Write each entry down again precisely, skipping nothing.

[Collected data entries]
----------
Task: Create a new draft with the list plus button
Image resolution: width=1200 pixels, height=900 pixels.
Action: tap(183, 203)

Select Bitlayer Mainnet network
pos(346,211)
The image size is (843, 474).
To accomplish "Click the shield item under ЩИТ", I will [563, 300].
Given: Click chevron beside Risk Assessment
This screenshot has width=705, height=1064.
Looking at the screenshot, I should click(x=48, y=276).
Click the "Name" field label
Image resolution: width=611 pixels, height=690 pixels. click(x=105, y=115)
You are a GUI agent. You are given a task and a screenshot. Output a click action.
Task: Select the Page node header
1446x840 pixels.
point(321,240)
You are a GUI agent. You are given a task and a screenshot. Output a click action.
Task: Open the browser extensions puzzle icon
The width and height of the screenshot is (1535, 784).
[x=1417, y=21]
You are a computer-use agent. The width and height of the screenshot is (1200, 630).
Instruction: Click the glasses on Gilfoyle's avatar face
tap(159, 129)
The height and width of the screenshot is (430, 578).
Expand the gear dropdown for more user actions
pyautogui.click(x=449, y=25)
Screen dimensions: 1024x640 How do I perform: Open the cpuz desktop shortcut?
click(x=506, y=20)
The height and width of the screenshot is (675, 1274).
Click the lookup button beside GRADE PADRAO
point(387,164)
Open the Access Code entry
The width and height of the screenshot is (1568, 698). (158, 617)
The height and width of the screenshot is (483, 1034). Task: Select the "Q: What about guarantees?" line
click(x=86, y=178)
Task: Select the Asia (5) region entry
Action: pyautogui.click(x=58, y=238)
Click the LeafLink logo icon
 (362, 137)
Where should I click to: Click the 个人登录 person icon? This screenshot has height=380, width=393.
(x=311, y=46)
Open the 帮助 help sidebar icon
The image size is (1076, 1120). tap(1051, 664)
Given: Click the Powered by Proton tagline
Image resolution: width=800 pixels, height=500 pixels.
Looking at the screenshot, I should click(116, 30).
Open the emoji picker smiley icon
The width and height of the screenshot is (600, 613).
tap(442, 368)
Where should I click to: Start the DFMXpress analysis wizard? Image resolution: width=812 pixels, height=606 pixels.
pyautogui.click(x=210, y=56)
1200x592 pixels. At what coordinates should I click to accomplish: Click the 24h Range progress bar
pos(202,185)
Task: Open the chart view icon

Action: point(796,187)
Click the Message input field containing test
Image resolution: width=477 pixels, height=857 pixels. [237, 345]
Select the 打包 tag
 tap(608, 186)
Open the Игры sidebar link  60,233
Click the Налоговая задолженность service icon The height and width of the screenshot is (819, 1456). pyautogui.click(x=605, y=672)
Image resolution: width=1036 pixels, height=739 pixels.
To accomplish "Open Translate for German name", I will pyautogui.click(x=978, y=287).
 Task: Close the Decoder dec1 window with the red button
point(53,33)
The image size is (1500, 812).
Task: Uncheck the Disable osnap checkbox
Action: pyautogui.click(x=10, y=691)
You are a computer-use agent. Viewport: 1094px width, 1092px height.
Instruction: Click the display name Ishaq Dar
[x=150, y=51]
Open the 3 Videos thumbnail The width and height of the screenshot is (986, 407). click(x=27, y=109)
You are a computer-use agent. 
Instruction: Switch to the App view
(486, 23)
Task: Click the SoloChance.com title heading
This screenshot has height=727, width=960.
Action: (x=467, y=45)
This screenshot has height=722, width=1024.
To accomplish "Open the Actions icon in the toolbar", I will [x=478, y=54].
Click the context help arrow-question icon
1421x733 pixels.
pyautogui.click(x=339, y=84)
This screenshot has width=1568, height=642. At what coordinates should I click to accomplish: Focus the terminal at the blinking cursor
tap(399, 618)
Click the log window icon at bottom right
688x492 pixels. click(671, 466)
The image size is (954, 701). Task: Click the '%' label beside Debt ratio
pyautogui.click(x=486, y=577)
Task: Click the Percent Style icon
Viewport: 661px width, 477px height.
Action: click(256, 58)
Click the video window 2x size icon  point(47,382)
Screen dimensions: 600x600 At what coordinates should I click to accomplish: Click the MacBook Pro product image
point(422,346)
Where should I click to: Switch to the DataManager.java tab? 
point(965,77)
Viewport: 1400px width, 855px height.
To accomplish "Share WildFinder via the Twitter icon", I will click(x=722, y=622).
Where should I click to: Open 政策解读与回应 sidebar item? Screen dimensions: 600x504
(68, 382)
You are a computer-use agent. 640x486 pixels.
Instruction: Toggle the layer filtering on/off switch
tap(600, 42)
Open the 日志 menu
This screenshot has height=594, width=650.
----------
[Answer box]:
Task: Create a new draft with the list plus button
Image resolution: width=1200 pixels, height=900 pixels.
Action: tap(183, 203)

Select Bitlayer Mainnet network
pos(346,211)
The image size is (843, 474).
To accomplish "Click the shield item under ЩИТ", I will [563, 300].
Given: Click chevron beside Risk Assessment
This screenshot has width=705, height=1064.
Looking at the screenshot, I should click(x=48, y=276).
Click the "Name" field label
Image resolution: width=611 pixels, height=690 pixels. click(x=105, y=115)
You are a GUI agent. You are given a task and a screenshot. Output a click action.
Task: Select the Page node header
1446x840 pixels.
point(321,240)
You are a GUI agent. You are given a task and a screenshot. Output a click action.
Task: Open the browser extensions puzzle icon
The width and height of the screenshot is (1535, 784).
[x=1417, y=21]
You are a computer-use agent. The width and height of the screenshot is (1200, 630).
Instruction: Click the glasses on Gilfoyle's avatar face
tap(159, 129)
The height and width of the screenshot is (430, 578).
Expand the gear dropdown for more user actions
pyautogui.click(x=449, y=25)
Screen dimensions: 1024x640 How do I perform: Open the cpuz desktop shortcut?
click(x=506, y=20)
The height and width of the screenshot is (675, 1274).
Click the lookup button beside GRADE PADRAO
point(387,164)
Open the Access Code entry
The width and height of the screenshot is (1568, 698). (158, 617)
The height and width of the screenshot is (483, 1034). Task: Select the "Q: What about guarantees?" line
click(x=86, y=178)
Task: Select the Asia (5) region entry
Action: pyautogui.click(x=58, y=238)
Click the LeafLink logo icon
 (362, 137)
Where should I click to: Click the 个人登录 person icon? This screenshot has height=380, width=393.
(x=311, y=46)
Open the 帮助 help sidebar icon
The image size is (1076, 1120). tap(1051, 664)
Given: Click the Powered by Proton tagline
Image resolution: width=800 pixels, height=500 pixels.
Looking at the screenshot, I should click(116, 30).
Open the emoji picker smiley icon
The width and height of the screenshot is (600, 613).
tap(442, 368)
Where should I click to: Start the DFMXpress analysis wizard? Image resolution: width=812 pixels, height=606 pixels.
pyautogui.click(x=210, y=56)
1200x592 pixels. At what coordinates should I click to accomplish: Click the 24h Range progress bar
pos(202,185)
Task: Open the chart view icon

Action: point(796,187)
Click the Message input field containing test
Image resolution: width=477 pixels, height=857 pixels. [237, 345]
Select the 打包 tag
 tap(608, 186)
Open the Игры sidebar link  60,233
Click the Налоговая задолженность service icon The height and width of the screenshot is (819, 1456). pyautogui.click(x=605, y=672)
Image resolution: width=1036 pixels, height=739 pixels.
To accomplish "Open Translate for German name", I will pyautogui.click(x=978, y=287).
 Task: Close the Decoder dec1 window with the red button
point(53,33)
The image size is (1500, 812).
Task: Uncheck the Disable osnap checkbox
Action: pyautogui.click(x=10, y=691)
You are a computer-use agent. Viewport: 1094px width, 1092px height.
Instruction: Click the display name Ishaq Dar
[x=150, y=51]
Open the 3 Videos thumbnail The width and height of the screenshot is (986, 407). click(x=27, y=109)
You are a computer-use agent. 
Instruction: Switch to the App view
(486, 23)
Task: Click the SoloChance.com title heading
This screenshot has height=727, width=960.
Action: (x=467, y=45)
This screenshot has height=722, width=1024.
To accomplish "Open the Actions icon in the toolbar", I will [x=478, y=54].
Click the context help arrow-question icon
1421x733 pixels.
pyautogui.click(x=339, y=84)
This screenshot has width=1568, height=642. At what coordinates should I click to accomplish: Focus the terminal at the blinking cursor
tap(399, 618)
Click the log window icon at bottom right
688x492 pixels. click(671, 466)
The image size is (954, 701). Task: Click the '%' label beside Debt ratio
pyautogui.click(x=486, y=577)
Task: Click the Percent Style icon
Viewport: 661px width, 477px height.
Action: click(256, 58)
Click the video window 2x size icon  point(47,382)
Screen dimensions: 600x600 At what coordinates should I click to accomplish: Click the MacBook Pro product image
point(422,346)
Where should I click to: Switch to the DataManager.java tab? 
point(965,77)
Viewport: 1400px width, 855px height.
To accomplish "Share WildFinder via the Twitter icon", I will click(x=722, y=622).
Where should I click to: Open 政策解读与回应 sidebar item? Screen dimensions: 600x504
(68, 382)
You are a computer-use agent. 640x486 pixels.
Instruction: Toggle the layer filtering on/off switch
tap(600, 42)
Open the 日志 menu
This screenshot has height=594, width=650.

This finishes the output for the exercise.